Assigned task: A word-for-word copy of the data, with no images, is the required answer.

[Dataset excerpts]
+++
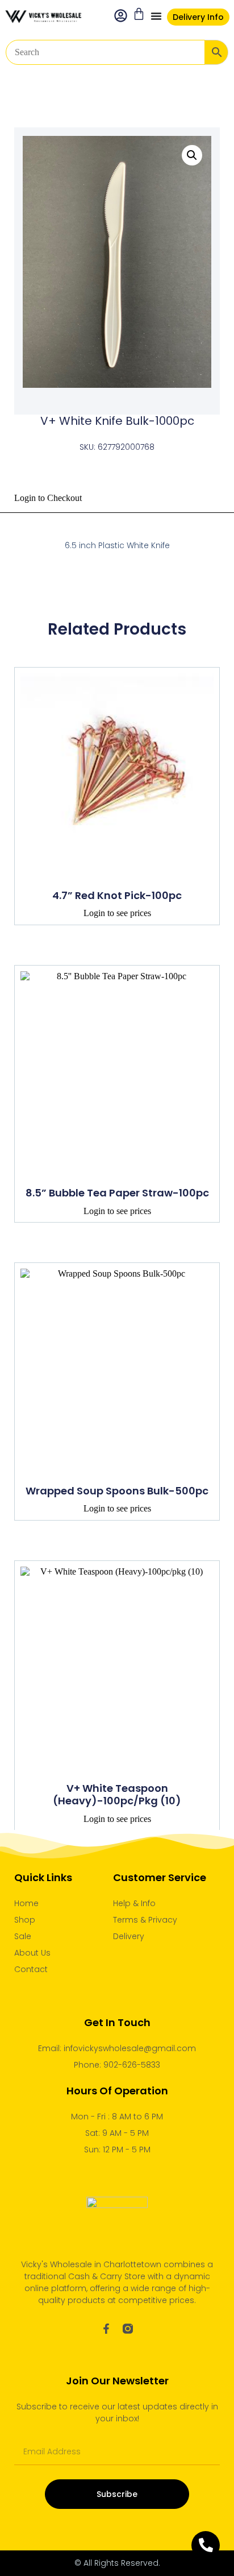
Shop (24, 1919)
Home (26, 1903)
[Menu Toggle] (156, 16)
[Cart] (138, 13)
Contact (31, 1969)
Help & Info (134, 1903)
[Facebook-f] (106, 2329)
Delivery (128, 1936)
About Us (32, 1952)
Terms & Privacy (145, 1919)
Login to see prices (117, 913)
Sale (22, 1936)
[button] (192, 155)
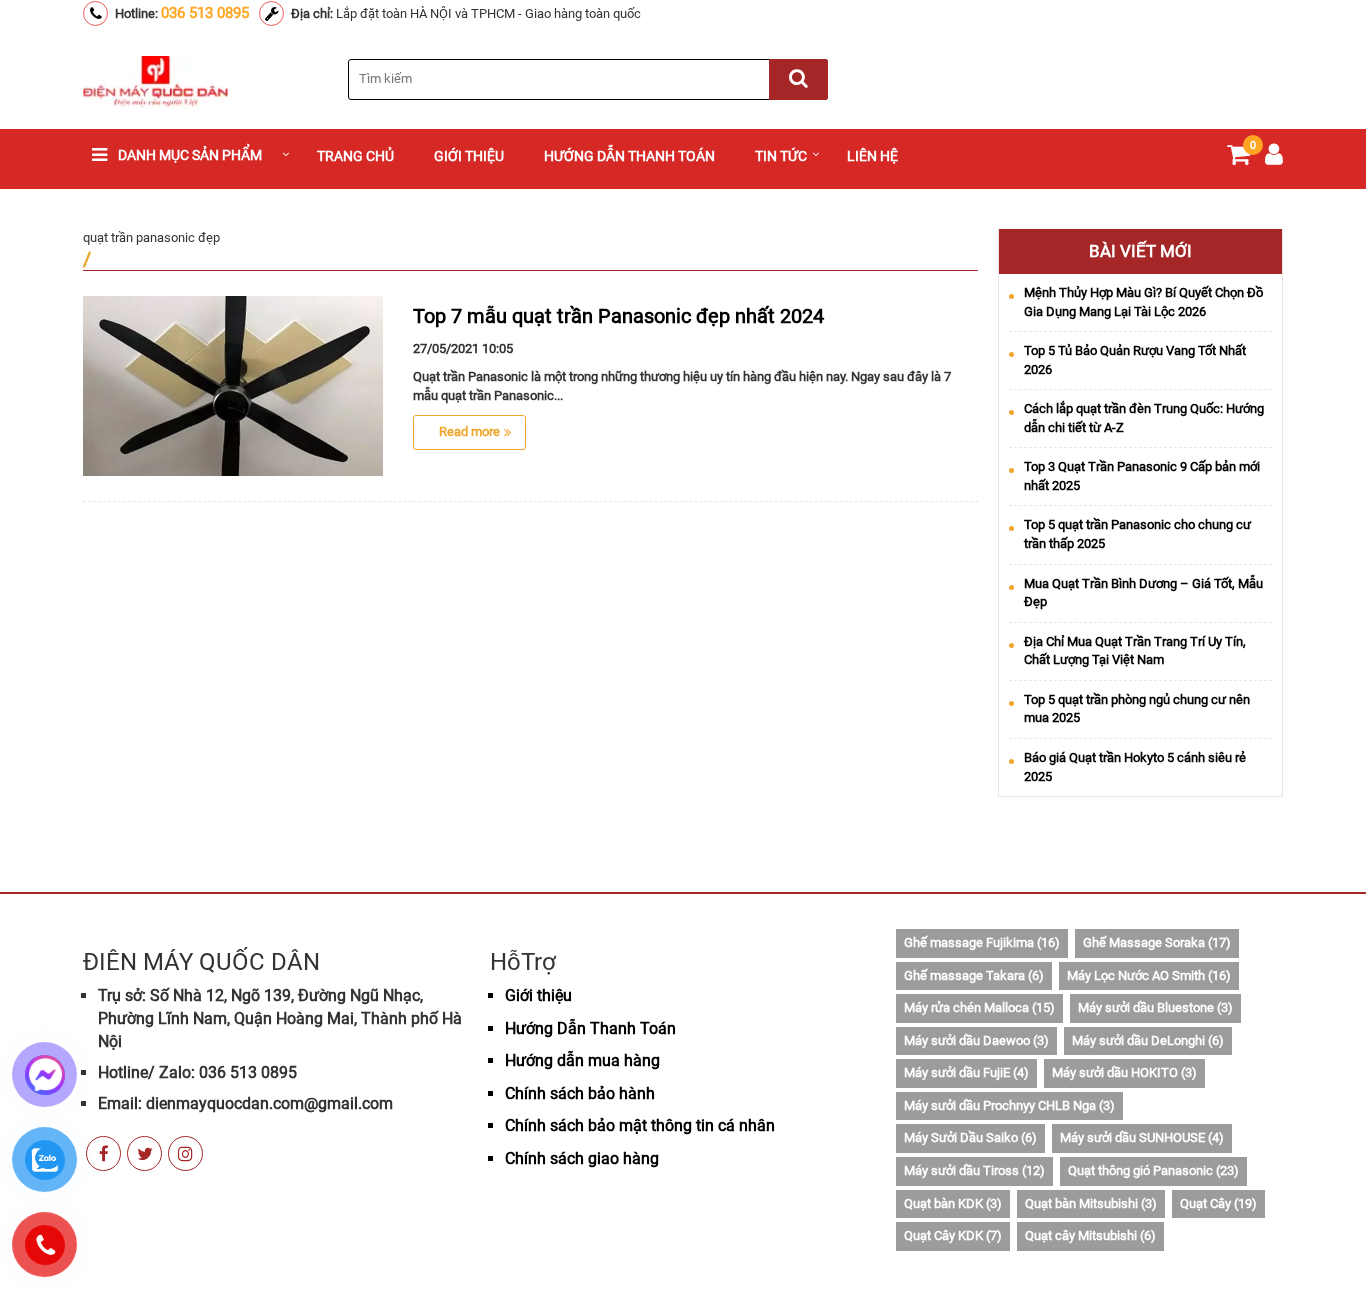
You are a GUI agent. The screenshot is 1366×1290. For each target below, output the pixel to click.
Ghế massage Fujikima (982, 942)
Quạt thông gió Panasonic (1153, 1170)
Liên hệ (872, 156)
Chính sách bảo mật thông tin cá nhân (640, 1125)
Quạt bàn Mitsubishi (1091, 1203)
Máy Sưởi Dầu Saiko (970, 1137)
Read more (469, 431)
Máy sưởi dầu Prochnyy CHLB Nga (1009, 1105)
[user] (1274, 158)
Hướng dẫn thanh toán (629, 156)
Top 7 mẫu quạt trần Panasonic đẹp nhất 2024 (618, 316)
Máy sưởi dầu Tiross (974, 1170)
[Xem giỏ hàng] (1238, 158)
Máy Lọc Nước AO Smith (1149, 975)
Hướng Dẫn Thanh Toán (590, 1028)
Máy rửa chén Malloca (979, 1007)
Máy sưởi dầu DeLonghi (1148, 1040)
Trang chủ (355, 156)
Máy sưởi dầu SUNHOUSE (1142, 1137)
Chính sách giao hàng (582, 1158)
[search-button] (798, 79)
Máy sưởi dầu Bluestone (1155, 1007)
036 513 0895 (205, 13)
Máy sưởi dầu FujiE (966, 1072)
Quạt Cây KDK (953, 1235)
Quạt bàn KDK (953, 1203)
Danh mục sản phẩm (190, 155)
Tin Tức (781, 156)
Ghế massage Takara (974, 975)
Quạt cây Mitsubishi (1090, 1235)
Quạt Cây (1218, 1203)
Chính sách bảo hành (580, 1093)
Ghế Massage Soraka (1157, 942)
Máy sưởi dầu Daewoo (976, 1040)
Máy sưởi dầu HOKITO (1124, 1072)
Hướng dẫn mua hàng (582, 1060)
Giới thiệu (469, 156)
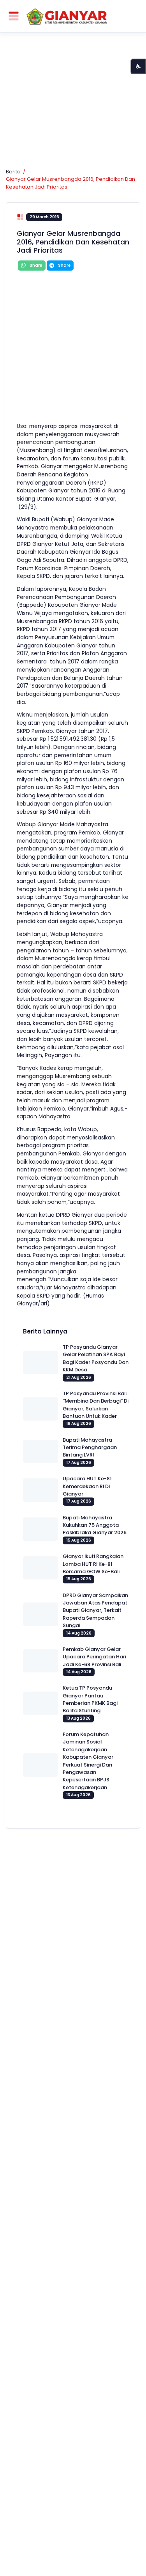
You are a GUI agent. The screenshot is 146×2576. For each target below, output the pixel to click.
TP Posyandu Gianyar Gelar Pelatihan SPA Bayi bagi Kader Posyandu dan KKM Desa (95, 1358)
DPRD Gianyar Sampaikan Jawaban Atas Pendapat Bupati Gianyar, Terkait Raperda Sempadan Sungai (95, 1610)
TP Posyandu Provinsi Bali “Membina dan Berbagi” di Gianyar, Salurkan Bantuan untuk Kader (95, 1405)
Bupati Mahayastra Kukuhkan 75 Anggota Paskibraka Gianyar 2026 (95, 1525)
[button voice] (138, 66)
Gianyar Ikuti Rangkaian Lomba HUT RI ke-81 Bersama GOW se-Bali (93, 1564)
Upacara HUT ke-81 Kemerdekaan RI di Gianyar (87, 1486)
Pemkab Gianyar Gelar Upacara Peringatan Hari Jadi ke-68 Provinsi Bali (94, 1656)
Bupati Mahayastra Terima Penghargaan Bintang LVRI (90, 1447)
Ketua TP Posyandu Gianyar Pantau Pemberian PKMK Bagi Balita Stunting (90, 1699)
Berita (13, 171)
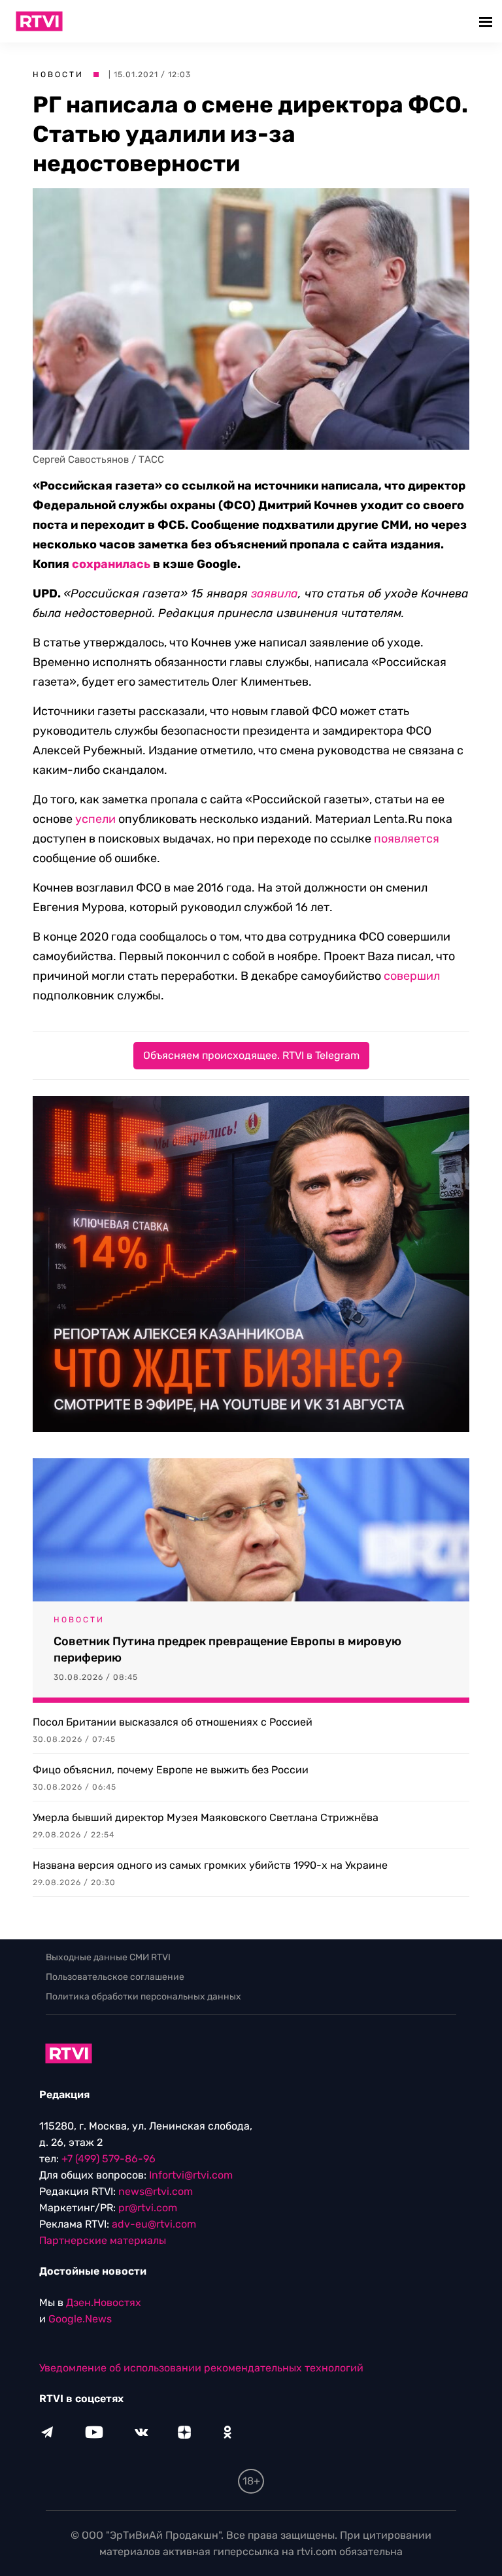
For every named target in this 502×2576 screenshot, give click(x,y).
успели (95, 819)
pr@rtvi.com (147, 2207)
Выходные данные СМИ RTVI (108, 1957)
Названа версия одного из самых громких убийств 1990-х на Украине (210, 1865)
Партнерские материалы (102, 2240)
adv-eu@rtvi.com (154, 2224)
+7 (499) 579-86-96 (108, 2158)
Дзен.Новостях (103, 2302)
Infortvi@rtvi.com (191, 2175)
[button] (487, 21)
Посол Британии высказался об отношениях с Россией (172, 1722)
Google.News (80, 2319)
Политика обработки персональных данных (143, 1996)
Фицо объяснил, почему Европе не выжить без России (171, 1770)
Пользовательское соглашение (115, 1976)
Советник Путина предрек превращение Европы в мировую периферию (227, 1649)
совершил (412, 976)
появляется (406, 838)
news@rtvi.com (155, 2191)
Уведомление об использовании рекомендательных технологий (201, 2368)
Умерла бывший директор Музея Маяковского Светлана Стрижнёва (205, 1817)
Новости (58, 74)
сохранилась (111, 564)
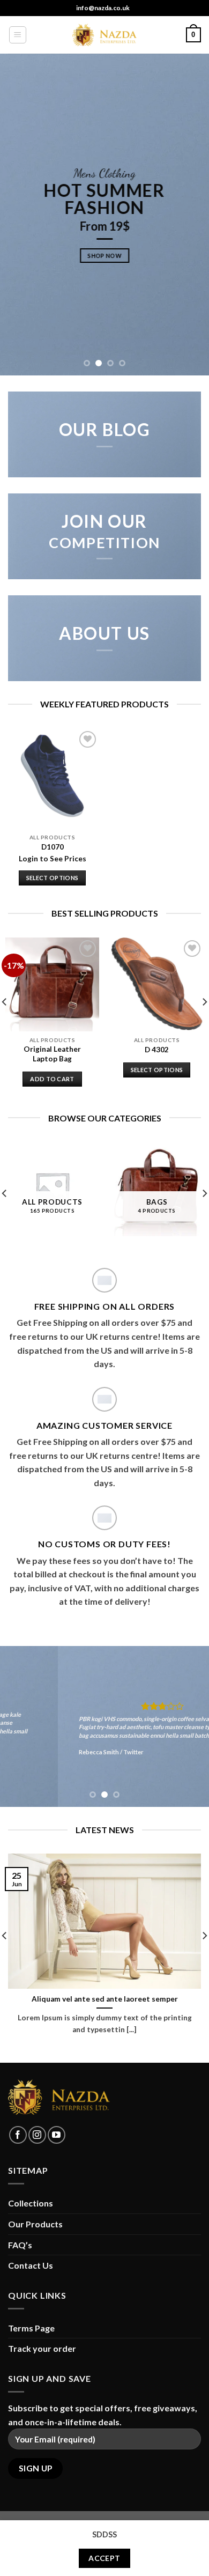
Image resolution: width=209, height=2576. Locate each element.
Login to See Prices (52, 858)
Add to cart (52, 1078)
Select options (52, 877)
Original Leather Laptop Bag (52, 1054)
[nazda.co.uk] (104, 35)
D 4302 (157, 1049)
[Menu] (18, 34)
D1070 (52, 847)
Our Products (35, 2224)
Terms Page (31, 2328)
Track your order (42, 2348)
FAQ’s (20, 2245)
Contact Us (30, 2265)
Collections (30, 2203)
+++
Response for this exercise:
Shop (24, 1919)
Home (26, 1903)
[Menu Toggle] (156, 16)
[Cart] (138, 13)
Contact (31, 1969)
Help & Info (134, 1903)
[Facebook-f] (106, 2329)
Delivery (128, 1936)
About Us (32, 1952)
Terms & Privacy (145, 1919)
Login to see prices (117, 913)
Sale (22, 1936)
[button] (192, 155)
You are a GUI agent. The screenshot is 1366×1290. For each target below, output the pixel to click.
Ghế massage Fujikima (982, 942)
Quạt thông gió Panasonic (1153, 1170)
Liên hệ (872, 156)
Chính sách bảo mật thông tin cá nhân (640, 1125)
Quạt bàn Mitsubishi (1091, 1203)
Máy Sưởi Dầu Saiko (970, 1137)
Read more (469, 431)
Máy sưởi dầu Prochnyy CHLB Nga (1009, 1105)
[user] (1274, 158)
Hướng dẫn thanh toán (629, 156)
Top 7 mẫu quạt trần Panasonic đẹp nhất 2024 (618, 316)
Máy sưởi dầu Tiross (974, 1170)
[Xem giỏ hàng] (1238, 158)
Máy Lọc Nước AO Smith (1149, 975)
Hướng Dẫn Thanh Toán (590, 1028)
Máy rửa chén Malloca (979, 1007)
Máy sưởi dầu DeLonghi (1148, 1040)
Trang chủ (355, 156)
Máy sưởi dầu SUNHOUSE (1142, 1137)
Chính sách giao hàng (582, 1158)
[search-button] (798, 79)
Máy sưởi dầu Bluestone (1155, 1007)
036 513 0895 (205, 13)
Máy sưởi dầu FujiE (966, 1072)
Quạt Cây KDK (953, 1235)
Quạt bàn KDK (953, 1203)
Danh mục sản phẩm (190, 155)
Tin Tức (781, 156)
Ghế massage Takara (974, 975)
Quạt cây Mitsubishi (1090, 1235)
Quạt Cây (1218, 1203)
Chính sách bảo hành (580, 1093)
Ghế Massage Soraka (1157, 942)
Máy sưởi dầu Daewoo (976, 1040)
Máy sưởi dầu HOKITO (1124, 1072)
Hướng dẫn mua hàng (582, 1060)
Giới thiệu (469, 156)
You are a GUI agent. The screenshot is 146×2576. For each target below, output the pixel to click.
TP Posyandu Gianyar Gelar Pelatihan SPA Bayi bagi Kader Posyandu dan KKM Desa (95, 1358)
DPRD Gianyar Sampaikan Jawaban Atas Pendapat Bupati Gianyar, Terkait Raperda Sempadan Sungai (95, 1610)
TP Posyandu Provinsi Bali “Membina dan Berbagi” di Gianyar, Salurkan Bantuan untuk Kader (95, 1405)
Bupati Mahayastra Kukuhkan 75 Anggota Paskibraka Gianyar 2026 (95, 1525)
[button voice] (138, 66)
Gianyar Ikuti Rangkaian Lomba HUT RI ke-81 Bersama GOW se-Bali (93, 1564)
Upacara HUT ke-81 Kemerdekaan RI di Gianyar (87, 1486)
Pemkab Gianyar Gelar Upacara Peringatan Hari Jadi ke-68 Provinsi Bali (94, 1656)
Bupati Mahayastra Terima Penghargaan Bintang LVRI (90, 1447)
Ketua TP Posyandu Gianyar Pantau Pemberian PKMK Bagi Balita Stunting (90, 1699)
Berita (13, 171)
For every named target in this 502×2576 screenshot, give click(x,y).
успели (95, 819)
pr@rtvi.com (147, 2207)
Выходные данные СМИ RTVI (108, 1957)
Названа версия одного из самых громких убийств 1990-х на Украине (210, 1865)
Партнерские материалы (102, 2240)
adv-eu@rtvi.com (154, 2224)
+7 (499) 579-86-96 (108, 2158)
Дзен.Новостях (103, 2302)
Infortvi@rtvi.com (191, 2175)
[button] (487, 21)
Посол Британии высказался об отношениях с Россией (172, 1722)
Google.News (80, 2319)
Политика обработки персональных данных (143, 1996)
Фицо объяснил, почему Европе не выжить без России (171, 1770)
Пользовательское соглашение (115, 1976)
Советник Путина предрек превращение Европы в мировую периферию (227, 1649)
совершил (412, 976)
появляется (406, 838)
news@rtvi.com (155, 2191)
Уведомление об использовании рекомендательных технологий (201, 2368)
Умерла бывший директор Музея Маяковского Светлана Стрижнёва (205, 1817)
Новости (58, 74)
сохранилась (111, 564)
Image resolution: width=209, height=2576. Locate each element.
Login to See Prices (52, 858)
Add to cart (52, 1078)
Select options (52, 877)
Original Leather Laptop Bag (52, 1054)
[nazda.co.uk] (104, 35)
D 4302 (157, 1049)
[Menu] (18, 34)
D1070 (52, 847)
Our Products (35, 2224)
Terms Page (31, 2328)
Track your order (42, 2348)
FAQ’s (20, 2245)
Contact Us (30, 2265)
Collections (30, 2203)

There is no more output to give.